【小説】アウトサイド オブ ソサイティ(6)逃走

80年代のおわり、純也と優一は北陸の高校2年生。 美術部の優一は、偶然、校長室で見た女性像絵画に心奪われてしまう。 純也と共謀して、その絵を盗み出す事に。 そして、早朝の学校に忍び込み、計画は成功するかに見えたが…

逃走

シーンと静まり返った応接室。
純也と優一は、その部屋の中心で、まるで氷の彫刻にでもなったかのように身を固くしていた。
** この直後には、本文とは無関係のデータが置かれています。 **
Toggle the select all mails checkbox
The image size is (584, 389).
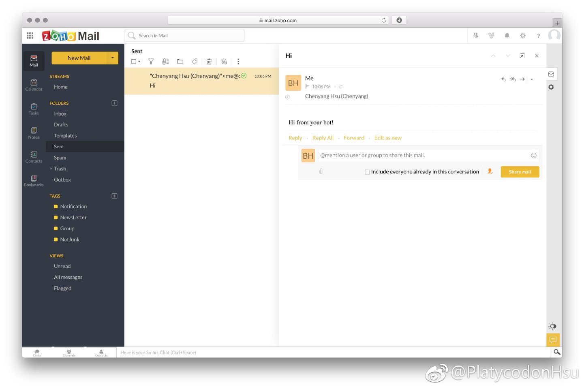tap(134, 62)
どちらからともなく視線が絡み合い、互いの瞳に映る恐怖を読み取った。
その静寂を切り裂いたのは、隣の執務室から響いてきた、無機質な金属音だった。
ガチャ、ガチャガチャ。
誰かが、鍵穴に鍵を差し込み、懸命に回そうとしている。
心臓が喉までせり上がってくるような感覚に、純也は息を飲んだ。
「あれ、開かないな。これ、違う鍵なのか……」
ドアの向こう側から聞こえてきたのは、低く、少し困ったような男の独り言だった。
宿直の「あいちゃん」ではない誰かだ。
まずい。
その言葉が純也の頭の中を稲妻のように駆け巡った。
彼は音を立てないよう、つま先で床を蹴ると、ほとんど無意識に背負っていたナップサックの肩紐を握りしめた。
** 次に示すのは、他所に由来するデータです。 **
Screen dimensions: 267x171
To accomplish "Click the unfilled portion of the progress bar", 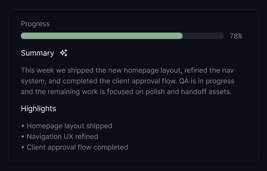I will pos(203,36).
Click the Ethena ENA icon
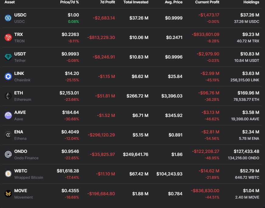Screen dimensions: 265x208 (8, 135)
部屋にある唯一の逃げ道、狭い裏庭に面した窓へと、猫のようにしなやかな動きで駆け寄る。
「逃げるぞ、優一!」
ささやくような、しかし切羽詰まったその声で、思考が停止していた優一もハッと我に返った。
目の前が真っ白になり、手足から力が抜けていくような感覚に襲われていたが、純也の声が彼を現実へと引き戻した。
震える手で、床に置いていた自分のナップサックと、今日の最大の目的である絵を丸めて入れた筒を、わし掴みにする。
純也はすでに窓に取り付き、鍵に手をかけていた。
だが、その窓は長い間、開けられたことがなかったのだろう。
鍵の根本は赤黒い錆に覆われ、まるで溶接されたかのようにびくともしない。
純也が渾身の力でノブをひねろうとするが、指が滑るだけで、軋む音ひとつ立てなかった。
その間に隣の部屋から聞こえていた鍵をいじる音は、ぱったりと止んでいた。
静けさが、かえって二人の恐怖を増幅させる。
あきらめたのか?いや、別の方法を探しているに違いない。
優一が自分のナップサックのポケットに手を突っ込み、何かを探り当てた。
取り出したのは、額縁を開けるために持ってきていた、無骨なペンチだった。
彼は純也を押し退けると、錆びついた鍵のノブをペンチの先でがっしりと掴んだ。
そして、ゆっくりと、しかし確実に力を込めていく。
ギッ、と錆が悲鳴を上げるような鈍い音がして、固く閉ざされていた鍵が動いた。
「どんなことにも、無駄なことはないんだって。昔、おばあちゃんが言ってた」
と優一はペンチを見せながら、はふっと息を吐きながら笑った。
緊張がほんの少しだけ緩んだ、乾いた笑みだった。
だが、その瞬間、二人の楽観した空気を破るように、再び、校長室のドアに鍵が差し込まれる音がした。
「スペアキーだけど、開くかな」
先ほどと同じ男の独り言が、すぐ耳元で聞こえたような気がした。
「優一、笑ってる場合じゃないぞ!行くぞ!」
純也は低い声だが力強く言うと、ためらわずに自分のナップサックと絵の入った筒を窓の外へ放り投げた。
そして、窓枠に足をかける。
カチリ、と背後で錠が開く音がした。
二人はそれ同時に、朝の冷たい空気が満ちる小さな庭へと飛び降りた。
砂利の上に着地し、足がもつれるのも構わず、放り出した荷物を拾い上げると、脱兎のごとく走り出した。
植え込みの葉が頬を打ち、息は切れ、心臓は張り裂けそうだった。
学校の裏門を転がるように抜け、目の前にあった小さな児童公園の暗がりに駆け込む。
そこは、計画が成功した後に向かう予定だった場所だ。
「はぁ……っ、あー、危なかった……!」
純也は、興奮で赤く火照った顔のまま、公園の噴水式水飲み場にかがみ込み、蛇口から出る水をゴクゴクと喉に流し込んだ。
生ぬるい水が、乾ききった喉を潤していく。
「助かった」
彼は安堵の息をつきながら、座り込んで隣に立つ相棒を見上げた。
優一は青ざめた顔でそこに立ち尽くしていた。
「おい、おい。何だよその顔。成功したじゃないか。まあ、危なかったけどさ」
純也が楽観的な声をかけると、優一は力なく首を振り、震える唇でこう言った。